In a decision issued on 03 April, the Ontario Municipal Board has ruled that Ashcroft Homes does not have to provide a third access to Clyde Avenue, to augment the two existing connections to Merivale Road. This means that all traffic from Central Park will continue to have to flow via Merivale, increasing the already serious traffic concerns on this road.

The hearing lasted five days, after a one day delay due to confusion as to whether the hearing would even proceed or not.

The Carlington community (including Central Park), was ably represented by Carlington Community Association President Mark Lavinskas, his sister, Suzanne Lavinskas and community resident Lois Smith who worked tirelessly to represent our interests. Several other CCA Directors attended through the week.

Emergency Access Compromised

Testimony given by the traffic engineer appearing on behalf of the City of Ottawa noted that emergency access had not been studied in detail, although he “ventured the opinion that the sub-division was adequately serviced.” However, both Police Chief Brian Ford and Lyle Massender, Manager of the Ottawa Carleton Regional Ambulance Service, testified that in the event of emergency, access from Clyde would be of benefit.

Also in attendance at the hearing was Mr.
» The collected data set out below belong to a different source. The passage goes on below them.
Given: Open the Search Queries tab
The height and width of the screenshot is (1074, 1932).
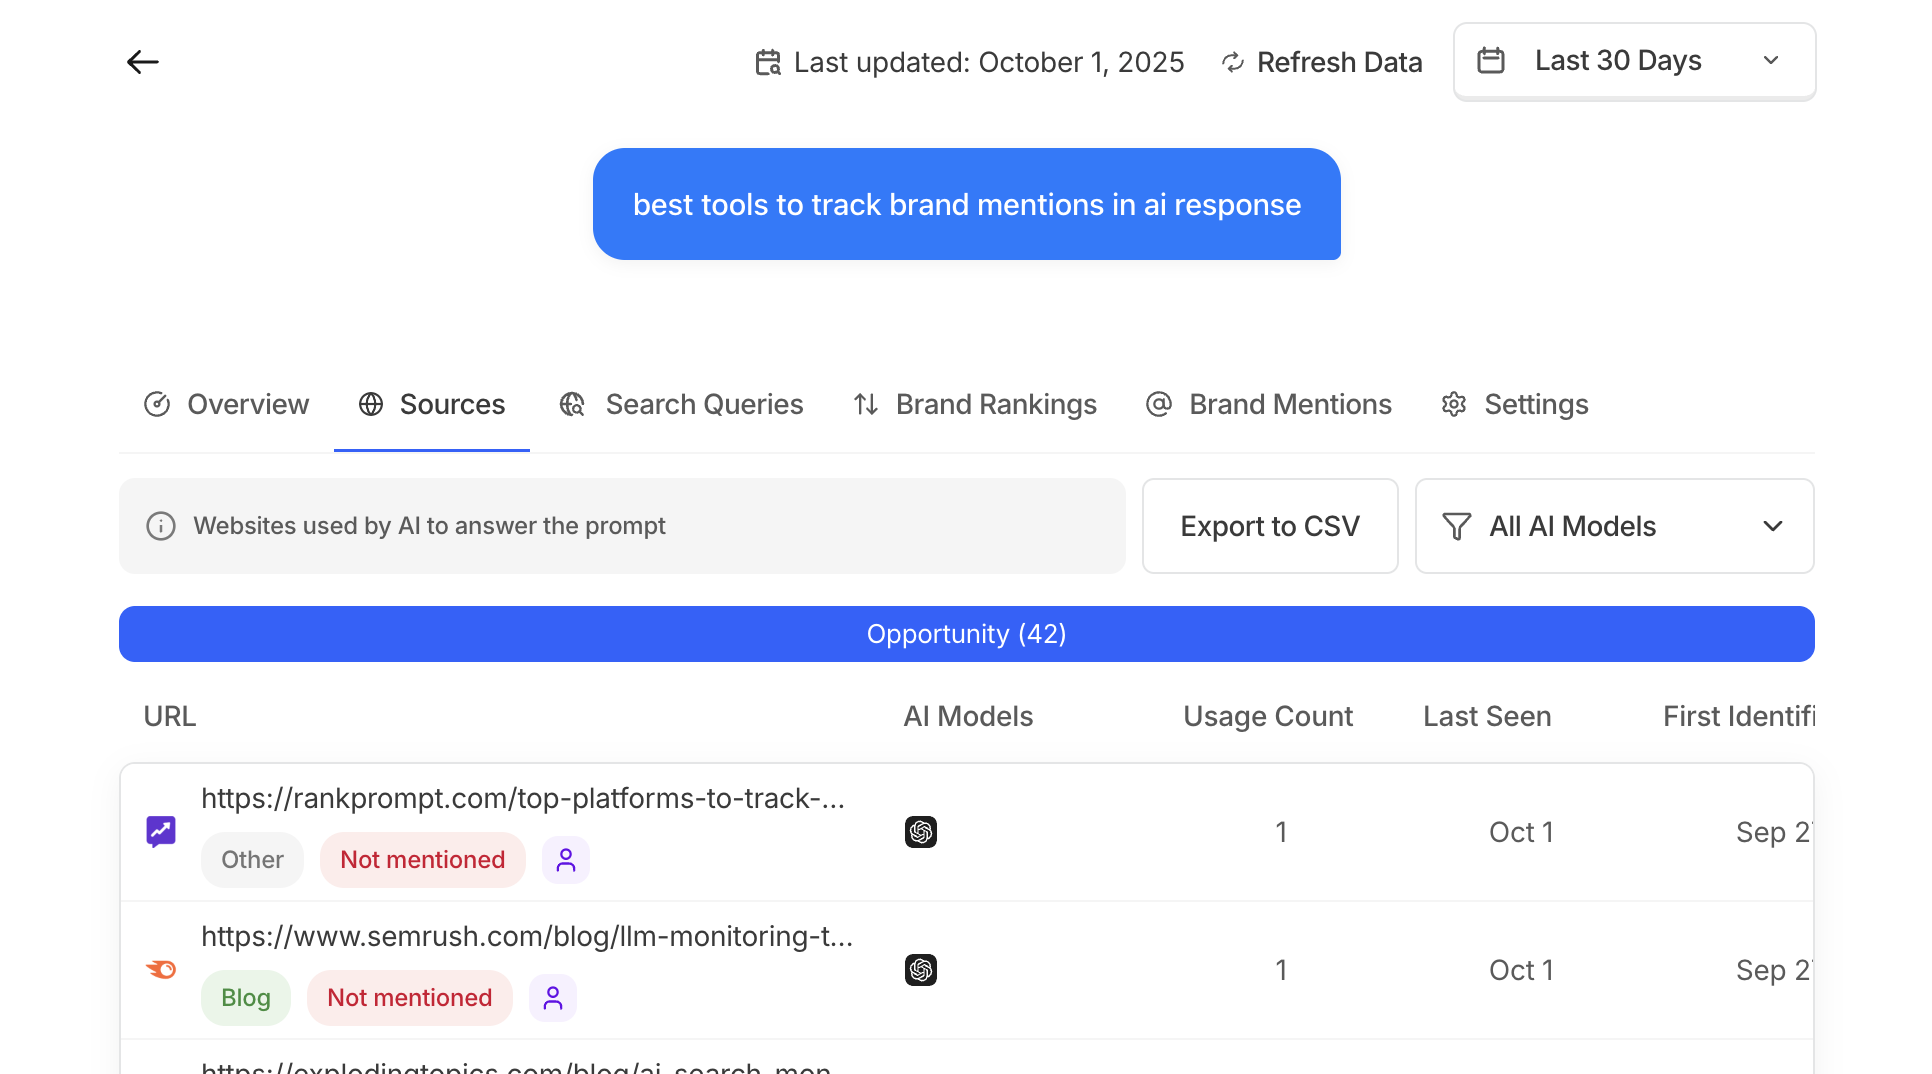Looking at the screenshot, I should (682, 404).
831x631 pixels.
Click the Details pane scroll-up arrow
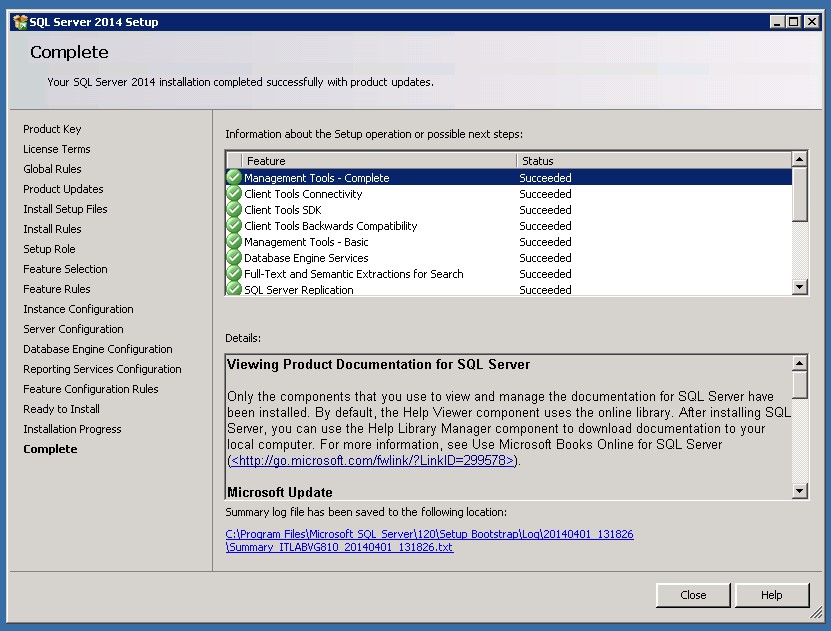coord(799,363)
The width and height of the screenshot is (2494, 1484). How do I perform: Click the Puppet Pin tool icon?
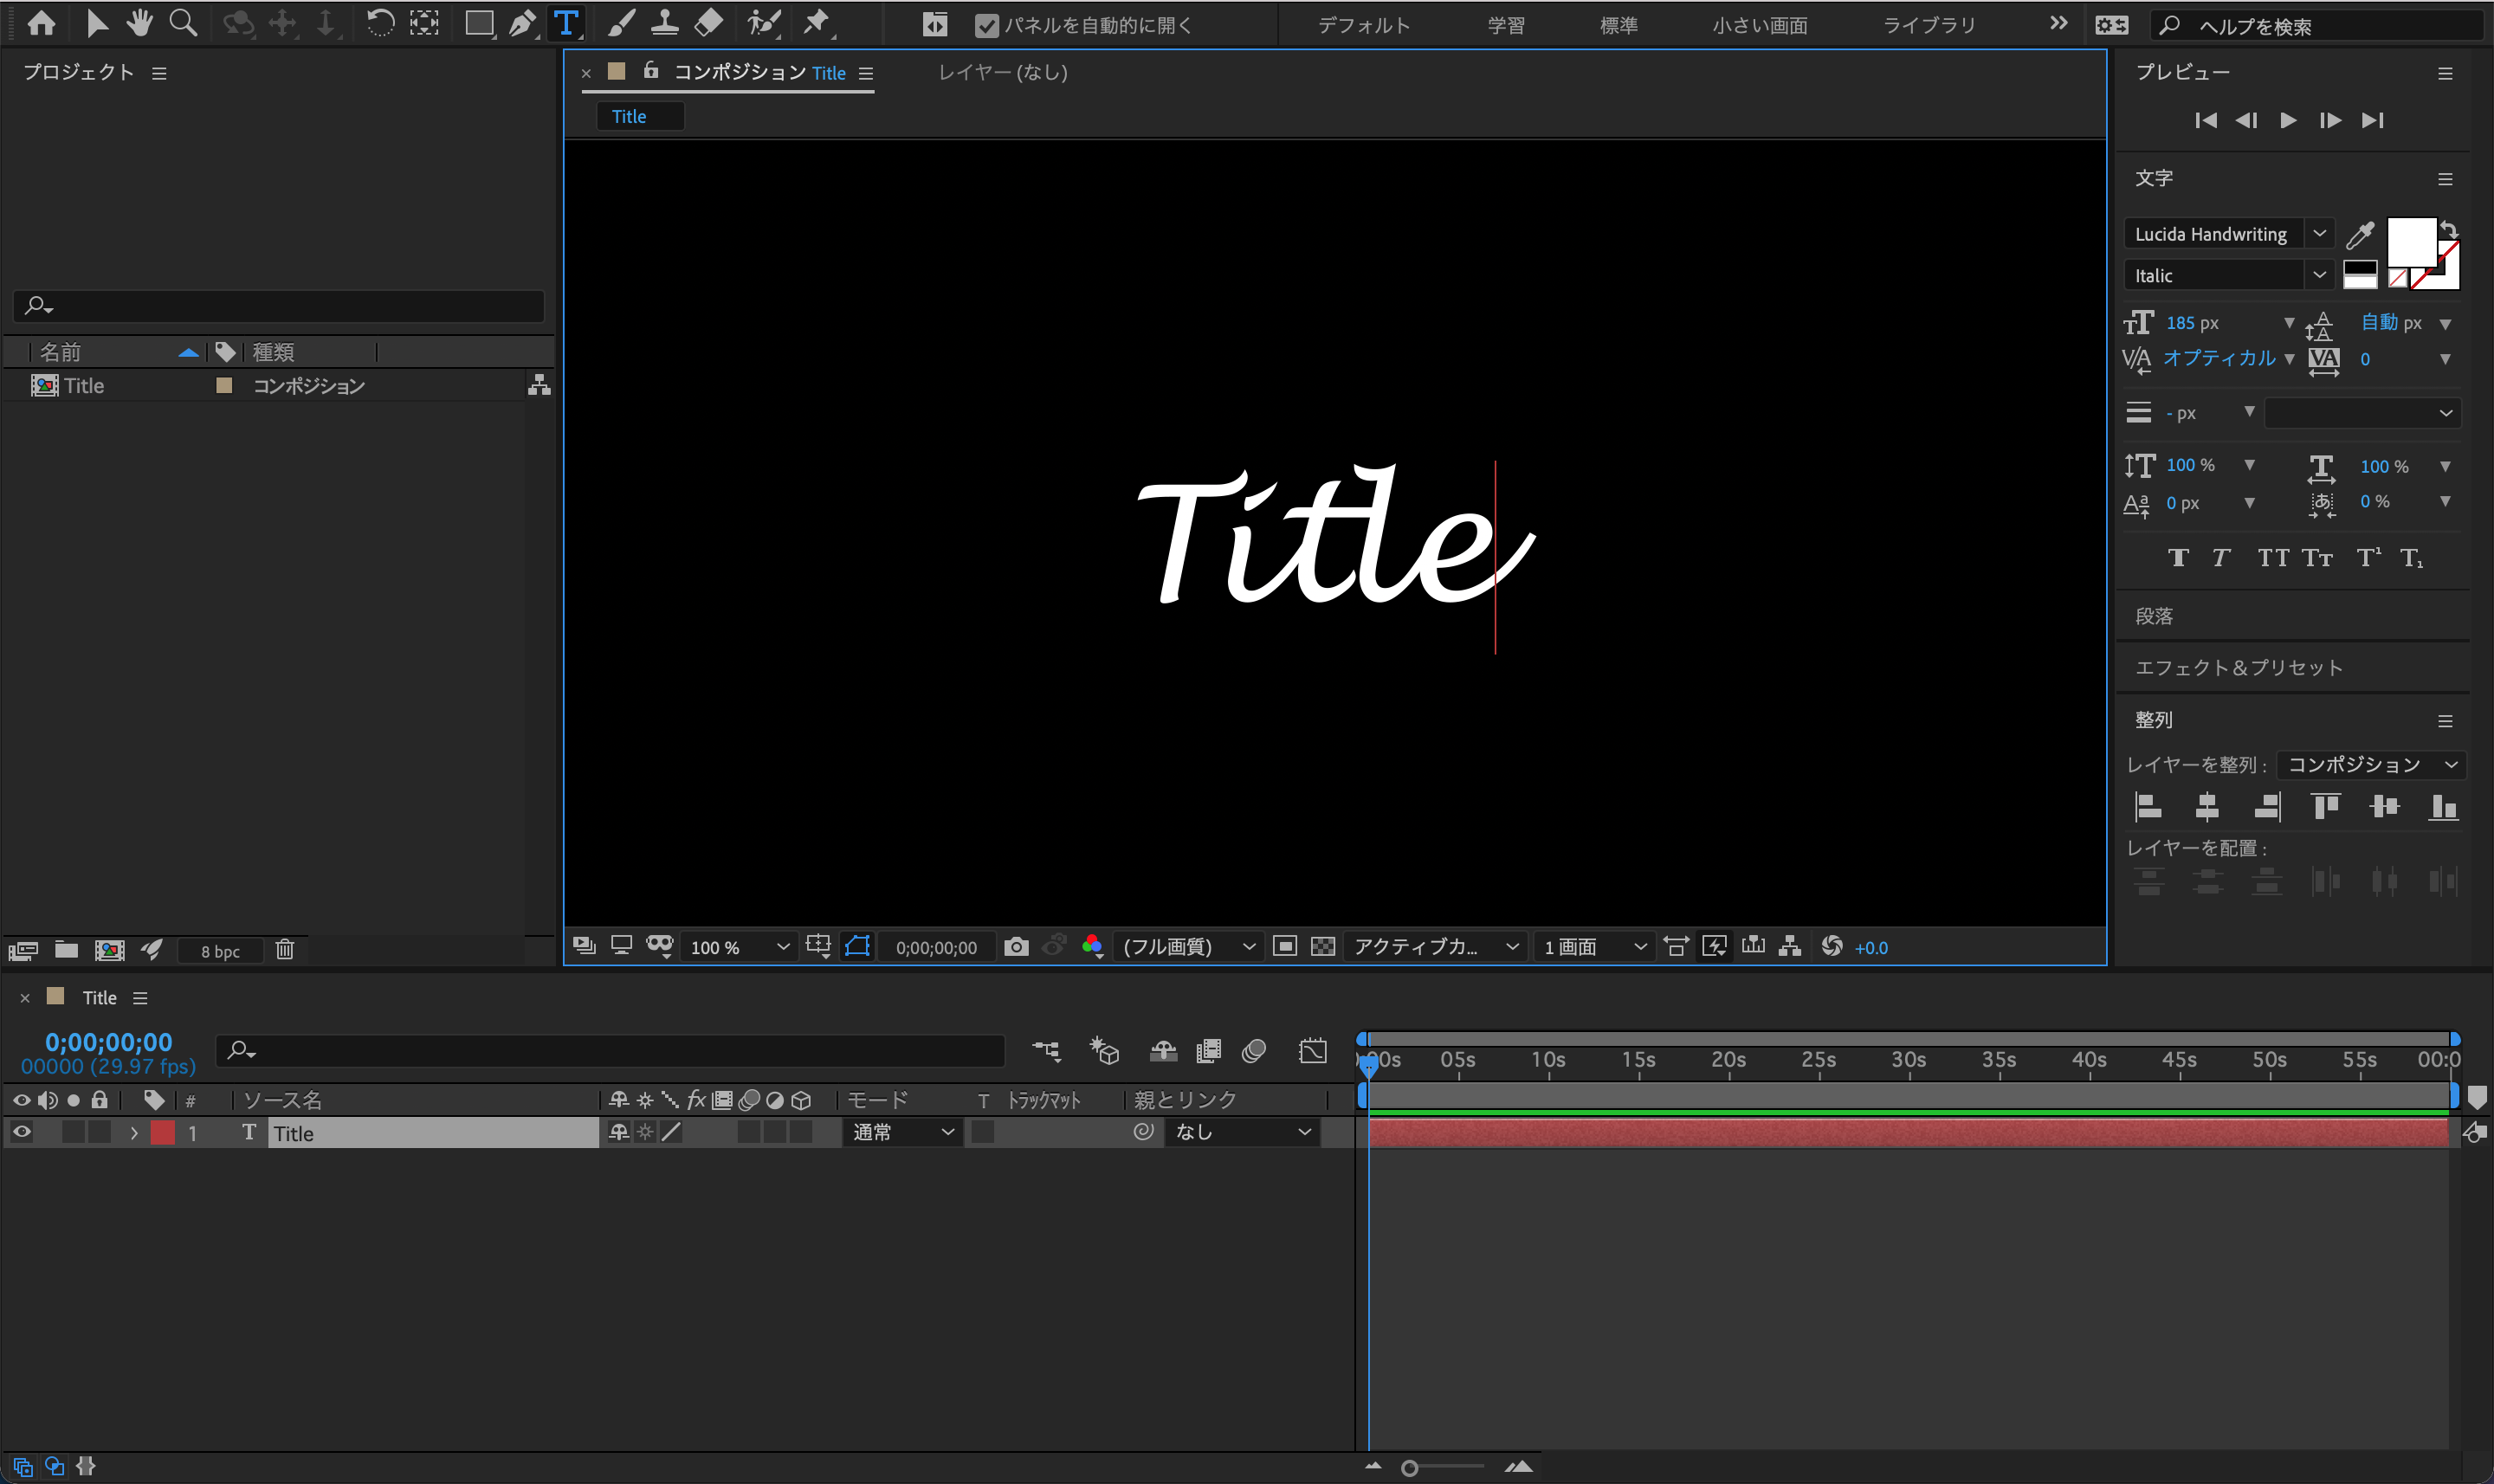817,23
Harold Carswell of the Copeland Park Community Association, “apparently created specifically to oppose the third access.” While not admitted as an expert witness, he testified that any access to Clyde would result in significantly more cut-through traffic in Copeland Park, and that Merivale can better handle the increased traffic.

As a small consolation, the OMB directed in its decision that provision shall be left by Ashcroft for a future emergency-only access.

The OMB did not award any costs.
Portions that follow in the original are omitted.